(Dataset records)
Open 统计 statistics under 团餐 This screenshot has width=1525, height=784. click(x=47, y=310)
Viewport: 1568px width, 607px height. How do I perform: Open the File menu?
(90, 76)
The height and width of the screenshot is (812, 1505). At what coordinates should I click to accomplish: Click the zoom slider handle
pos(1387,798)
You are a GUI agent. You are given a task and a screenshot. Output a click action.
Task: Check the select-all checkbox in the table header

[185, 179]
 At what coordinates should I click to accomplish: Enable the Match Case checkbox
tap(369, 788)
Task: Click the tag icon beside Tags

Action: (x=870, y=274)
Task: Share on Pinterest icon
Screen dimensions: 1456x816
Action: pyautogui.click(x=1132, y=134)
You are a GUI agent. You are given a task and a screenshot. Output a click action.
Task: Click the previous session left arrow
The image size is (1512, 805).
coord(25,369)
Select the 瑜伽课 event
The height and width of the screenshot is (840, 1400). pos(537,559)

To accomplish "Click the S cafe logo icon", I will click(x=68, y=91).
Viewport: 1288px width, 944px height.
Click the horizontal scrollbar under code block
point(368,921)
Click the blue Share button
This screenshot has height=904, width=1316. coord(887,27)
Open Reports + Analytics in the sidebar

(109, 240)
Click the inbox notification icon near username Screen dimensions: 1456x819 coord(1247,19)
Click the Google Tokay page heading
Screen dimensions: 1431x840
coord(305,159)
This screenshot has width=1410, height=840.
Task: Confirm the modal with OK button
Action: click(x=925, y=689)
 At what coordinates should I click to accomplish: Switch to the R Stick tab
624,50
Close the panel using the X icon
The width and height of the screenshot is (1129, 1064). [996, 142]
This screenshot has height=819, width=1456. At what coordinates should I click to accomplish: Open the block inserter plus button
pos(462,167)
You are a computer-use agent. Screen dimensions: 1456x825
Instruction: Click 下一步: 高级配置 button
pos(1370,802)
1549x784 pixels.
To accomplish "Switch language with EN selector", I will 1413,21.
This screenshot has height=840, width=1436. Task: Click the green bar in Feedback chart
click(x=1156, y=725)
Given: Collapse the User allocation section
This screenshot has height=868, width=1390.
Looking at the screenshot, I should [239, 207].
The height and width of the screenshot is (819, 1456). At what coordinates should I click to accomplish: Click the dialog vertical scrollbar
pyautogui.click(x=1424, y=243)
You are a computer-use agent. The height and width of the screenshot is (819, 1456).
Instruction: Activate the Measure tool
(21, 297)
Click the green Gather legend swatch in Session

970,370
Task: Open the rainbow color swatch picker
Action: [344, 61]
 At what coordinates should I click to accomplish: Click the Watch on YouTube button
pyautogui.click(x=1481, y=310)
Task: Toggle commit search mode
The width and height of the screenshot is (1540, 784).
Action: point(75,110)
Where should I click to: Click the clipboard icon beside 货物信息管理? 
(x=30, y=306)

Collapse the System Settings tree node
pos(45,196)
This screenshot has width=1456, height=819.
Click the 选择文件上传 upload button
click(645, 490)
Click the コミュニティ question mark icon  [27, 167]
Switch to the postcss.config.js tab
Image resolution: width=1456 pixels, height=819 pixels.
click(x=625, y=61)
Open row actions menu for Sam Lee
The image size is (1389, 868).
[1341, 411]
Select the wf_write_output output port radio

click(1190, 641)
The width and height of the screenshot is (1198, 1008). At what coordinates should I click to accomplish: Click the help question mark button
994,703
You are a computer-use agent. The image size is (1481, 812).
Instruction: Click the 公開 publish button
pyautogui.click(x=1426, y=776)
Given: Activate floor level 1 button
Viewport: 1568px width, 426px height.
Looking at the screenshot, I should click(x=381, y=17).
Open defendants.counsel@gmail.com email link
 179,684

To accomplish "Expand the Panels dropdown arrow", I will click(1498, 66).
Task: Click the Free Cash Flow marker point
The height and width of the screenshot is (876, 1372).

■ **PROBLEM DETAILS**:
Each line in the data where the string "will" occurs should be identified and copied.

■ **TASK OUTPUT**:
To accomplish "Click the S cafe logo icon", I will click(x=68, y=91).
To accomplish "Switch language with EN selector", I will 1413,21.
To accomplish "Expand the Panels dropdown arrow", I will click(1498, 66).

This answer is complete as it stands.